Cet exemple de la période actuelle illustre bien en quoi, non seulement la conception d’un arrêt de la croissance des forces productives est erronée, mais aussi la conception d’un freinage de cette croissance est insuffisante. Certes, l’autodestruction du capital au travers des crises et des guerres ne peut que se traduire par un freinage du développement des forces productives à long terme par rapport aux potentialités de développement du capital, mais cette notion de freinage est incapable de rendre compte de la dynamique réelle du capital, qui est constituée d’un double mouvement contradictoire de croissance et de destruction, de développement des forces productives et de retour en arrière vers l’expulsion d’une partie croissante des richesses sociales et du travail vivant hors de la production. La décadence ne peut donc se définir sur base de simples critères quantitatifs. La décadence du capitalisme signifie bien plutôt (1) l’exacerbation des contradictions du capitalisme, sous forme de crises, de guerres, de destruction de capital et d’expulsion du travail vivant de la production ; et (2) la transformation du capital en une entrave au développement historique de la société, entrave qui se mesure qualitativement par rapport aux potentialités que recèle l’état de développement atteint.

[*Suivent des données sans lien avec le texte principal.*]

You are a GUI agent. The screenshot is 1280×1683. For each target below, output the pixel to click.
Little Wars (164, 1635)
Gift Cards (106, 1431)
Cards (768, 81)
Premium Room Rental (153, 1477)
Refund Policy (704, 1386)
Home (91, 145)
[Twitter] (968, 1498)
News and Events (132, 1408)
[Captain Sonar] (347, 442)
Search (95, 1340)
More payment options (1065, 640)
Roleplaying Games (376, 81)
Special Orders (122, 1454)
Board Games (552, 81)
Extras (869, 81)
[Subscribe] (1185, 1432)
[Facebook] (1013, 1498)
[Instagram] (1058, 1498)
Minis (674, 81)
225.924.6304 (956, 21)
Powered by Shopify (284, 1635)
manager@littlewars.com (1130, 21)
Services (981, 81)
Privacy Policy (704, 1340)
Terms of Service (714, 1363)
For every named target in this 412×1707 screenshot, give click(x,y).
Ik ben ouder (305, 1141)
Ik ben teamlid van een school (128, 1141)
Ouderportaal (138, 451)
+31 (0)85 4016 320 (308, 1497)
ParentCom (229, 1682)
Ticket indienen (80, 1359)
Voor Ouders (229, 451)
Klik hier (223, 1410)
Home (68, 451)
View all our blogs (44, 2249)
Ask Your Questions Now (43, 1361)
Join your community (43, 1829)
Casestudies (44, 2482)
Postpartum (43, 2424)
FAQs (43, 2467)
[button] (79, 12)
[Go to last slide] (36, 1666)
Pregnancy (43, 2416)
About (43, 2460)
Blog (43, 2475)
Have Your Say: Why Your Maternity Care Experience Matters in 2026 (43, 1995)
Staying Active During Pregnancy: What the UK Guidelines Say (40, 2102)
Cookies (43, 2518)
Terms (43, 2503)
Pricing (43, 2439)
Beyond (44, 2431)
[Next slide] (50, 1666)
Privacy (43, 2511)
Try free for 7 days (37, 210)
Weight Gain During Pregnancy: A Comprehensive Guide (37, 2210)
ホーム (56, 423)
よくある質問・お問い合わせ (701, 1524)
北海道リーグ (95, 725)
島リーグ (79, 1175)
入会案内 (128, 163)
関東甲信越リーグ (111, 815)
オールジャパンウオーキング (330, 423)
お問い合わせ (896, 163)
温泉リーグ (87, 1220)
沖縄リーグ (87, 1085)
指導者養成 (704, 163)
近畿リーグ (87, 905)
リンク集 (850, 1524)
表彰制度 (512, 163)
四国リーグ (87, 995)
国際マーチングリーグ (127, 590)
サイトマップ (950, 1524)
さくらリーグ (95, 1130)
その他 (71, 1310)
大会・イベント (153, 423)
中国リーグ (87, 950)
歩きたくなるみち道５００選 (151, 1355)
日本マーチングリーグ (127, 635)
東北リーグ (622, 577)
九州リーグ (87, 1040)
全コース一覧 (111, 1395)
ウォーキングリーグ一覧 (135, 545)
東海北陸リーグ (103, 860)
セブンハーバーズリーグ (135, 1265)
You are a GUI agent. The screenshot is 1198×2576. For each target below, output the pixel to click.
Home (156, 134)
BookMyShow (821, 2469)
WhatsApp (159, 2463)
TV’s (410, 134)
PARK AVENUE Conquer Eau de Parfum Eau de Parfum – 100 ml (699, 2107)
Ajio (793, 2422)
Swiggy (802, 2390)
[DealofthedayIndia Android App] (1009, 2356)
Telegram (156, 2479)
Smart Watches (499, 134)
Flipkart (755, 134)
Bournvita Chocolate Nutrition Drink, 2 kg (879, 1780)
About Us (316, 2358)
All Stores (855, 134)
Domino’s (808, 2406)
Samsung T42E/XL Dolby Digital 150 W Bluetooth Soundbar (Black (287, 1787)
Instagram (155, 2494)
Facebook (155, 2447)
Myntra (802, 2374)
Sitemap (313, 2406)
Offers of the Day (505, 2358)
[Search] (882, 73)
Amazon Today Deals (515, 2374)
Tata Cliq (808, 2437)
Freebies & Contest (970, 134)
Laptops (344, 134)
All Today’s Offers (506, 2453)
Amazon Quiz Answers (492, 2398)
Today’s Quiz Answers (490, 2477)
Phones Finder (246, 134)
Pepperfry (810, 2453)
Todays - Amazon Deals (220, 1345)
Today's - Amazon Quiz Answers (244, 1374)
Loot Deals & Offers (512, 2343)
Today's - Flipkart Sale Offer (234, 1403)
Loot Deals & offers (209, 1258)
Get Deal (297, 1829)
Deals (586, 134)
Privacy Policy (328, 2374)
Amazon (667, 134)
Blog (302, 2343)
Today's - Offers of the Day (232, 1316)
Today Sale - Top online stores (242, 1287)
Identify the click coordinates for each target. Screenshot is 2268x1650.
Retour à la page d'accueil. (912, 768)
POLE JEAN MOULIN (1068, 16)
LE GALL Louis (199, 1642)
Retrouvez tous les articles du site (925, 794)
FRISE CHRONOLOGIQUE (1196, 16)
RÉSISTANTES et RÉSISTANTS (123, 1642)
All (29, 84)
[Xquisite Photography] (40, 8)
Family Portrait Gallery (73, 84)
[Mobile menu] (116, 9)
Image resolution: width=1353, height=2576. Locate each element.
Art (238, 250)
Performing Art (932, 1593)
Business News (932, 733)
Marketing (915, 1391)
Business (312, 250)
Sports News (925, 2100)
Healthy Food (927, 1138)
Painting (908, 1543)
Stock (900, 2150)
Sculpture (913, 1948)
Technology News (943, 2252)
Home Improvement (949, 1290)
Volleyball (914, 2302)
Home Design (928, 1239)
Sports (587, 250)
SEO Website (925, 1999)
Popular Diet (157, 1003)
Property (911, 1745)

2. Reconnaissance de l’insuffisance des théories classiques de la crise économique. Nécessité d’une théorie unifiée de la crise

Cet aspect est très largement abordé dans le texte récent de Sander sur le sujet. Nous n’en retiendrons que quelques éléments essentiels. Marx avait clairement mis l’accent sur deux contradictions fondamentales du capitalisme, qui rendent sa crise inéluctable :

  • la baisse tendancielle du taux de profit, résultat de l’accumulation capitaliste car produite par la part croissante prise par le capital constant au détriment du capital variable dans le procès de production, mais aussi cause de l’accumulation capitaliste car intensifiant le besoin d’accroître encore plus la part de capital constant pour s’approprier un surprofit qui seul permet de compenser la baisse générale du taux de profit ; cette baisse tendancielle enfonce ainsi le capital dans une contradiction croissante ;
  • le fossé croissant entre l’élargissement de l’échelle de la production et l’élargissement du marché requis pour réaliser la valeur d’échange contenue dans la production ; ce fossé ne cesse de se creuser du fait, non seulement de l’accroissement de la valeur d’échange de la production totale, mais aussi de l’accroissement beaucoup plus rapide de la quantité de valeurs d’usage constituant cette production, résultat de la productivité accrue du travail.

Marx n’avait cependant pas réuni ces deux contradictions dans une théorie cohérente et explicite de la crise, et ses successeurs se sont focalisés sur une des contradictions pour évacuer l’autre — Luxemburg mettant en exergue la seconde, Grossmann ou Mattick la première. Ce faisant, ceux-ci ont véhiculé des visions partielles de la réalité, ne permettant pas d’aboutir à une compréhension satisfaisante des contradictions économiques du capitalisme dans sa phase de décadence.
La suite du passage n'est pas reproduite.